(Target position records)
▼

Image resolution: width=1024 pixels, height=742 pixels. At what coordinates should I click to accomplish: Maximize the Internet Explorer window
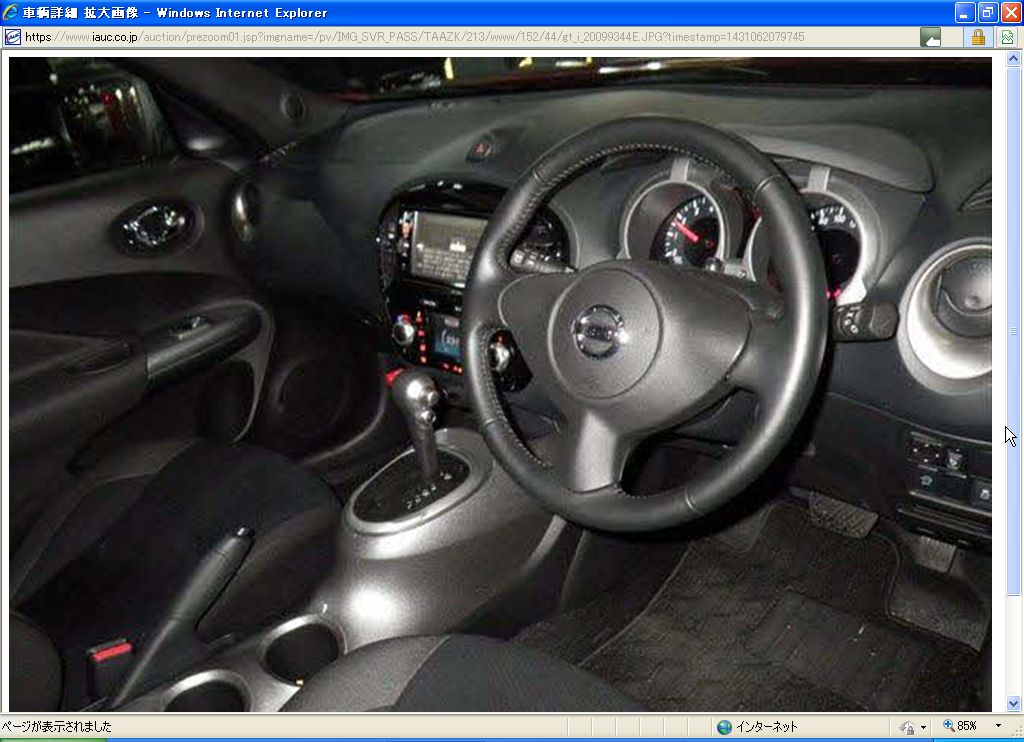coord(987,13)
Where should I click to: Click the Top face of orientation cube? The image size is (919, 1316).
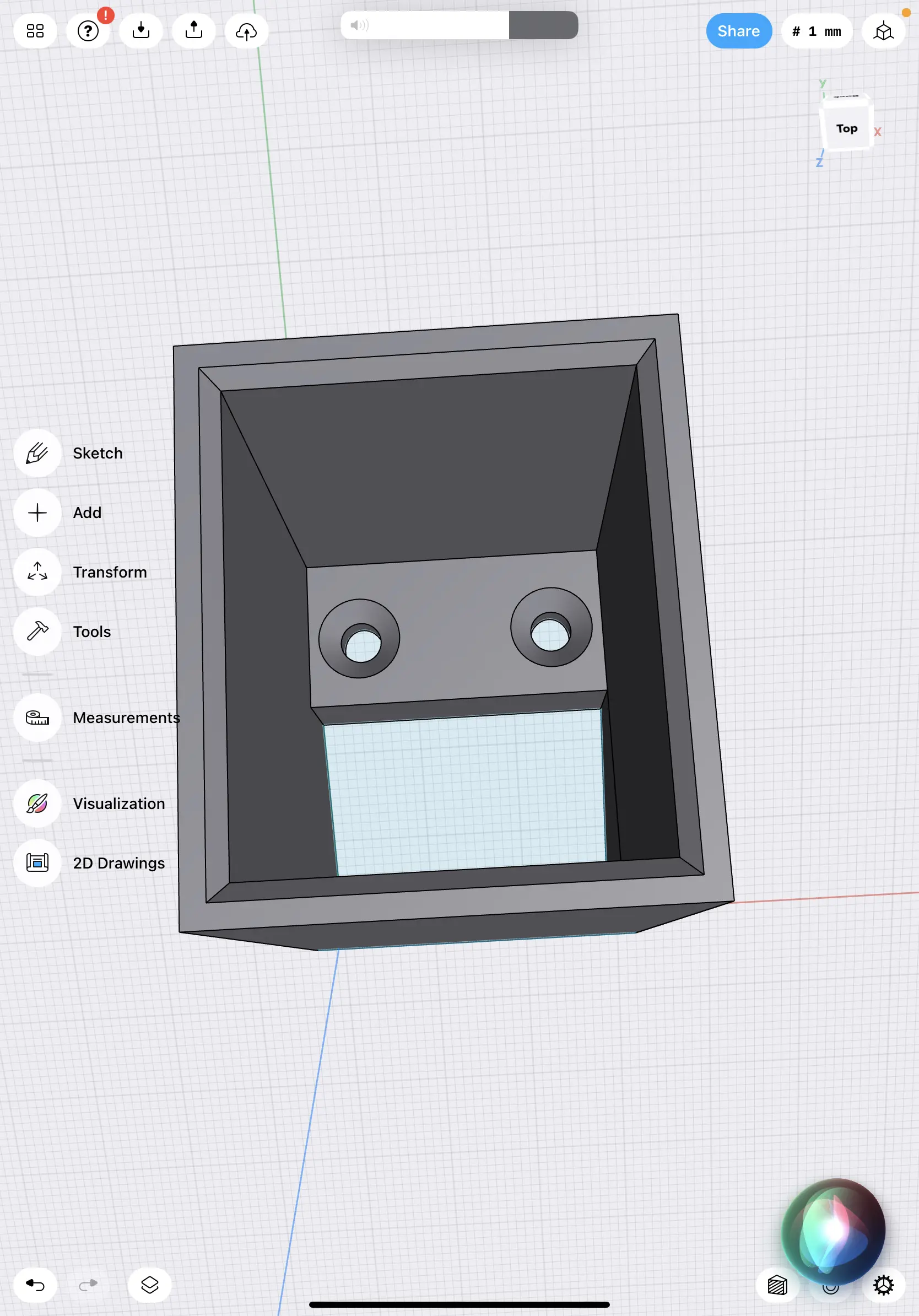846,128
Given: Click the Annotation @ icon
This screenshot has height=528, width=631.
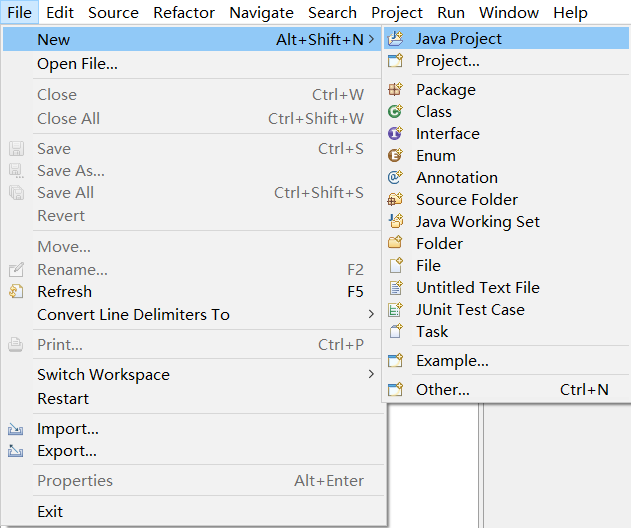Looking at the screenshot, I should (395, 177).
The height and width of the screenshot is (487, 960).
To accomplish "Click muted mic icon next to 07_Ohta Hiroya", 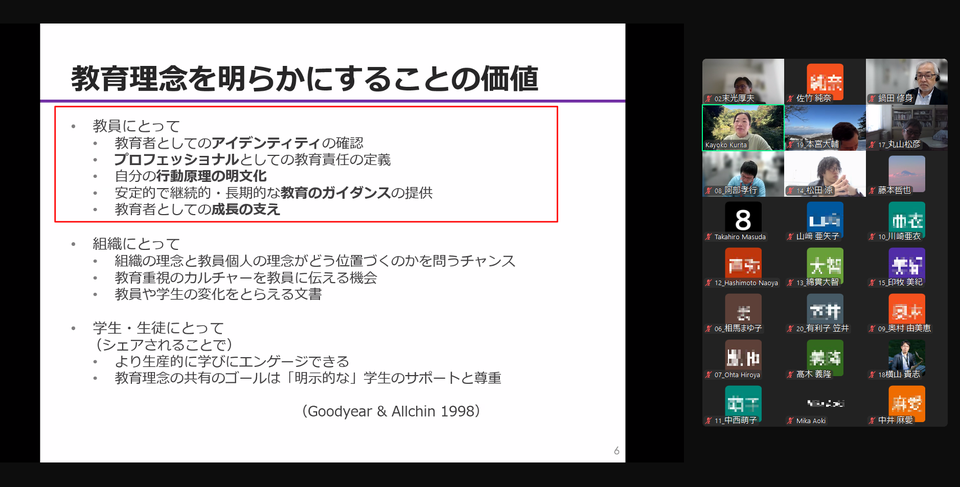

▲

TASK DIRECTIONS – Rewrite the lines from the one holding "Given: Click the Annotation @ icon" through the final line above, both included, as a JSON list of strings, one string per line. Skip blank lines and leave the pictures out.

OUTPUT FOR THIS TASK –
[
  "Given: Click the Annotation @ icon",
  "This screenshot has height=528, width=631.",
  "Looking at the screenshot, I should (395, 177).",
  "The height and width of the screenshot is (487, 960).",
  "To accomplish \"Click muted mic icon next to 07_Ohta Hiroya\", "
]